Passage for review:
+===+

Men with chronic myeloproliferative neoplasms (MPNs) are more likely than women to have disease characterized by high-risk, non-MPN-related somatic mutations, according to findings of a study published in Blood Advances.
Although sex has been independently associated with prognosis in patients with chronic Philadelphia chromosome-negative MPNs, including polycythemia vera (PV), essential thrombocythemia (ET), and primary myelofibrosis (PMF), with men having worse clinical outcomes compared with women, factors underlying this relationship are not well understood.
This prospective, observational cohort study included 815 patients with MPN who were referred to the Johns Hopkins Center for chronic MPNs between May 2005 and September 2019. The median time from initial diagnosis was 5 years with a median follow-up of 8 years.
The patients enrolled in this study were more likely to be male (469 women and 346 men), with women more likely to present with ET (53.7% vs 37.3%; P <.001) and men more likely to have PMF upon disease presentation (11.5% vs 26.3%; P <.001). This difference was also observed in the subgroup of patients with disease characterized by theJAK2 V617F mutation, with ET and PMF at presentation in respectively 44.9% and 8.2% of women and 38.1% and 24% of men (P <.001 for both comparisons across sexes).
Furthermore, multivariable analyses of the overall cohort adjusted for potential confounding factors, such as age and type of MPN at diagnosis, MPN-specific mutation, and treatment with hydroxyurea, male sex was independently associated with worse overall survival (OS) in the overall cohort compared with female sex (hazard ratio [HR], 1.63; 95% CI, 1.22-2.17; P <.001). Similarly, male sex was also independently associated with shorter OS in subgroups with JAK2 V617F mutation-positive (P <.001) and JAK2 V617F mutation-negative disease (P =,011).
In addition, an independent association was observed between male sex and more aggressive disease, with men having a higher likelihood of progression to secondary myelofibrosis (HR, 1.55; 95% CI, 1.1-2.18; P = .013) and transformation to acute myeloid leukemia (HR, 3.67; 95% CI, 1.95-6.99; P >.001) compared with women.

+===+

Listed entries:

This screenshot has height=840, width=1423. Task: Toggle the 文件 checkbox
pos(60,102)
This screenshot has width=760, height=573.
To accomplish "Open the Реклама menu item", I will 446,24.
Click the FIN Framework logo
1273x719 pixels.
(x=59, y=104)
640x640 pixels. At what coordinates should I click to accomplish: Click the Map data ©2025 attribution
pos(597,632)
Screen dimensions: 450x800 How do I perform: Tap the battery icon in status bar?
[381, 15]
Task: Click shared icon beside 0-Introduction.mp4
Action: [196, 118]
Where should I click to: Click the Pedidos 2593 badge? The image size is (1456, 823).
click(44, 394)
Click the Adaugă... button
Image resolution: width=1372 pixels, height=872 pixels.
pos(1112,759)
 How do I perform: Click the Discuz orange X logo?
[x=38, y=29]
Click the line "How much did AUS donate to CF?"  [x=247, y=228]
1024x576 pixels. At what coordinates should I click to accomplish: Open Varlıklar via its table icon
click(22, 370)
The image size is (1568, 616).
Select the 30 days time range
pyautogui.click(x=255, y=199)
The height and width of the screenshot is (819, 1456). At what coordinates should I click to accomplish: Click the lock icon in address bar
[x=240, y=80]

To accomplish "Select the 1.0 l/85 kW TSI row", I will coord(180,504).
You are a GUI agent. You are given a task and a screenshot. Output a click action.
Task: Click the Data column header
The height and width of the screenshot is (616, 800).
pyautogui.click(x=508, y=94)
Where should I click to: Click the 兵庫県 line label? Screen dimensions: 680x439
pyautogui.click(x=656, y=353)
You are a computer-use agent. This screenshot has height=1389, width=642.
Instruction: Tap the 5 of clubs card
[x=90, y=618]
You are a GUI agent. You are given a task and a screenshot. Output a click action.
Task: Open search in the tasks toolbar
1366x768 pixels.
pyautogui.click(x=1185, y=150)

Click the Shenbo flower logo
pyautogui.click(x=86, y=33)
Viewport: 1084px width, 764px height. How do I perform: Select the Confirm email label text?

+===+

Work task A: List the factors that the multivariable analyses in the study summary on sex and myeloproliferative neoplasms were adjusted for.
Work task B: In the study summary on sex and myeloproliferative neoplasms, what shows that male sex was linked with more aggressive disease? Answer in one to three sentences.
Work task C: According to the study summary on sex and myeloproliferative neoplasms, how many patients did the study include?

Expected output A:
- Age at diagnosis
- Type of MPN at diagnosis
- MPN-specific mutation
- Treatment with hydroxyurea

Expected output B: Men were more likely than women to progress to secondary myelofibrosis (HR, 1.55; 95% CI, 1.1-2.18). They were also more likely to transform to acute myeloid leukemia (HR, 3.67; 95% CI, 1.95-6.99).

Expected output C: 815 patients with MPN.